2016年に全日空(NH)が発表した中期経営計画で、LCCでリゾート地へのレジャー路線などを増やす話が出たとき、日本はLCCのシェアが低いが今後は伸びていくと感じ、興味を持った。そうしたきっかけがあり、17年3月にバニラエア(JW)に入社した。JWでは販売促進部長として営業とマーケティングの両方を統括し、デスティネーション開発にも取り組んだ。
-コスタグループに入社した理由を教えてください
浜岡 JWがピーチ・アビエーション(MM)と合併する話が発表になった1つの節目のタイミングで、たまたまコスタからお話をいただいた。日本のクルーズ人口は31万人だが、100万人のポテンシャルがあるマーケットだと思い、伸びしろはまだまだあると感じたことから、入社を決めた。
そもそも、個人的に乗り物が好き、というところも大きいと思う。飛行機の自家用操縦士の免許や小型船舶の免許を持っているくらいだ。クルーズは昔から好きで、これまでにもプライベートで楽しんできた。最初のクルーズ体験は、ヘルシンキ/ストックホルム間のタリンク&シリヤライン。その後、エーゲ海を4泊5日で回るクルーズや、クイーン・エリザベス2、飛鳥にも乗った。最近ではプリンセス・クルーズの日本周遊クルーズを楽しんだ。
-就任されて1ヶ月ほどですが、航空業界とクルーズ業界の違いについてどうお考えですか
浜岡 流通は、旅行会社が中心という点でFSCとクルーズは似ており、違和感は全くなかった。UA時代はグアム、ハワイ線などのレジャー路線も担当した。コスタでお付き合いする旅行会社はUA時代とほぼ同じだ。

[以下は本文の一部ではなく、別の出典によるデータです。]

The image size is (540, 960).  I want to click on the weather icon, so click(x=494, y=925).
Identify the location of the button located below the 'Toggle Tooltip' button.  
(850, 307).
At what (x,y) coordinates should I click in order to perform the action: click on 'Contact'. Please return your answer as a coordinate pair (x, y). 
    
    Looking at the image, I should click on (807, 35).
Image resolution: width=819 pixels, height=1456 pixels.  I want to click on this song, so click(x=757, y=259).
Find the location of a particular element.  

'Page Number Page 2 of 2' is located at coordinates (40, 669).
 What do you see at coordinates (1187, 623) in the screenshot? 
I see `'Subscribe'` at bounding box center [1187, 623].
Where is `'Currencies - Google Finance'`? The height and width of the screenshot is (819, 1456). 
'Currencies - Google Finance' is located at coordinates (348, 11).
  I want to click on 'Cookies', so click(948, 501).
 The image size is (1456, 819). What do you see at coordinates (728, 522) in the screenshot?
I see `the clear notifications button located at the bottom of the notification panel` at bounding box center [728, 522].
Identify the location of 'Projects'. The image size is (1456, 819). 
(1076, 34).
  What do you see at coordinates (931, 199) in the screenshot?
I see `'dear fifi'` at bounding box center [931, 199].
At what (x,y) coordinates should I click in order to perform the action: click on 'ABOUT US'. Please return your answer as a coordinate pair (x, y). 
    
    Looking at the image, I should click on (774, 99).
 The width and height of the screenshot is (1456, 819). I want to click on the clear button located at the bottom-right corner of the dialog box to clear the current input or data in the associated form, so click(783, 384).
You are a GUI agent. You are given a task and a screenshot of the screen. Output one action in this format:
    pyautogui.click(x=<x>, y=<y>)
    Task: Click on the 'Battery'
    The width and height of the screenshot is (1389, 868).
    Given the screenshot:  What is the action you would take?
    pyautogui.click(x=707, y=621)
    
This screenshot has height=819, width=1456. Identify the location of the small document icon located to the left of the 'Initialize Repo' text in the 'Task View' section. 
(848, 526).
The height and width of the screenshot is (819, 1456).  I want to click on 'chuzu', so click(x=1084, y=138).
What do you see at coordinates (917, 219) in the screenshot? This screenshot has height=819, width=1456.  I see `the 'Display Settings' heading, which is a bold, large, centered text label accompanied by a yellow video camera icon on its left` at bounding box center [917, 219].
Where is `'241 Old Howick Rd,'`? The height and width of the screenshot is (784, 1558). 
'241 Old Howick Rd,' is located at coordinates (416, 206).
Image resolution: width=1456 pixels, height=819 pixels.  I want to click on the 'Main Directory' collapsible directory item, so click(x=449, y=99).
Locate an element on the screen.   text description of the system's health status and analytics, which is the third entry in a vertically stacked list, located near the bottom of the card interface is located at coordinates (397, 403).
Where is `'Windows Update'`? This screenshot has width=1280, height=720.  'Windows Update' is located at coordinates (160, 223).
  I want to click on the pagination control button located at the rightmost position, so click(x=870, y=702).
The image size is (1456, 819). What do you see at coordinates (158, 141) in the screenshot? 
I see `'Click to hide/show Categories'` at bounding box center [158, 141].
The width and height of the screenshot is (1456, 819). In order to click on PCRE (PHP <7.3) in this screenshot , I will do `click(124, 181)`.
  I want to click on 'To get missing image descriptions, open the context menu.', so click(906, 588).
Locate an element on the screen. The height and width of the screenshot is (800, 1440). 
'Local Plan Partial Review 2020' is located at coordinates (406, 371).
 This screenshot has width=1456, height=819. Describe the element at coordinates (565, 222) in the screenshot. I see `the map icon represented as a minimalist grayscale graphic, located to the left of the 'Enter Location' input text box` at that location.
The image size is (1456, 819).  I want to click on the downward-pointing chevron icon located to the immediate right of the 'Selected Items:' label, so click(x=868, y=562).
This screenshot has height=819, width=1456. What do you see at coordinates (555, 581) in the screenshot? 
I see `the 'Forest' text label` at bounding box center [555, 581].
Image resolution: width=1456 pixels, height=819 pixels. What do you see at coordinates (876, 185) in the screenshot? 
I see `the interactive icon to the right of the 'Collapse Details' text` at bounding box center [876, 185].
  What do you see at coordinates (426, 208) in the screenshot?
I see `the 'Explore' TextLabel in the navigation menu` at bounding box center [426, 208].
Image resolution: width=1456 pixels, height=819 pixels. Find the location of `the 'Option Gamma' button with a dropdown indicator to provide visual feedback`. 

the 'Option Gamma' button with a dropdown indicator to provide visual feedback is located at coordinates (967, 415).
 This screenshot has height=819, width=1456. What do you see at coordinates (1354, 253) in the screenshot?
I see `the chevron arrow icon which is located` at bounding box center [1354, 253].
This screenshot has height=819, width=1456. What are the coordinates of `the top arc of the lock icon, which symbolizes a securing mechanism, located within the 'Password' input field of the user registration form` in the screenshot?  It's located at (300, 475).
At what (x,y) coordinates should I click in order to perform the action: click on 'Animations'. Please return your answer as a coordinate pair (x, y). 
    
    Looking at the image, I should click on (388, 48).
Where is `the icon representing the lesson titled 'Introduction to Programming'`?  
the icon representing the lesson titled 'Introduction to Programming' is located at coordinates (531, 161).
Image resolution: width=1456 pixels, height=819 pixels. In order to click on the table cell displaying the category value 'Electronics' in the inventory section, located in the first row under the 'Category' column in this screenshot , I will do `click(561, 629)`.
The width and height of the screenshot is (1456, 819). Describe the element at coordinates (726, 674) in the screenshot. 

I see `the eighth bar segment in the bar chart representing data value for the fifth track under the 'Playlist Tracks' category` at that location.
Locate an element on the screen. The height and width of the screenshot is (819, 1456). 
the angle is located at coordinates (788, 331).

一番差を感じているのは、予約のタイミングがクルーズのほうが早いということ。1年以上先の商品も販売するので、先を見ながら営業しなければいけない。
日本ではクルーズは高いイメージがあり、旅行の選択肢になかなか入りにくいのが現状だ。しかし、コスタのようなカジュアルクルーズをもっと知ってもらえれば、市場の裾野が広がるだろう。LCCでも、それまで飛行機に乗らなかった人の需要を開拓しており、その点はLCCと似ていると思う。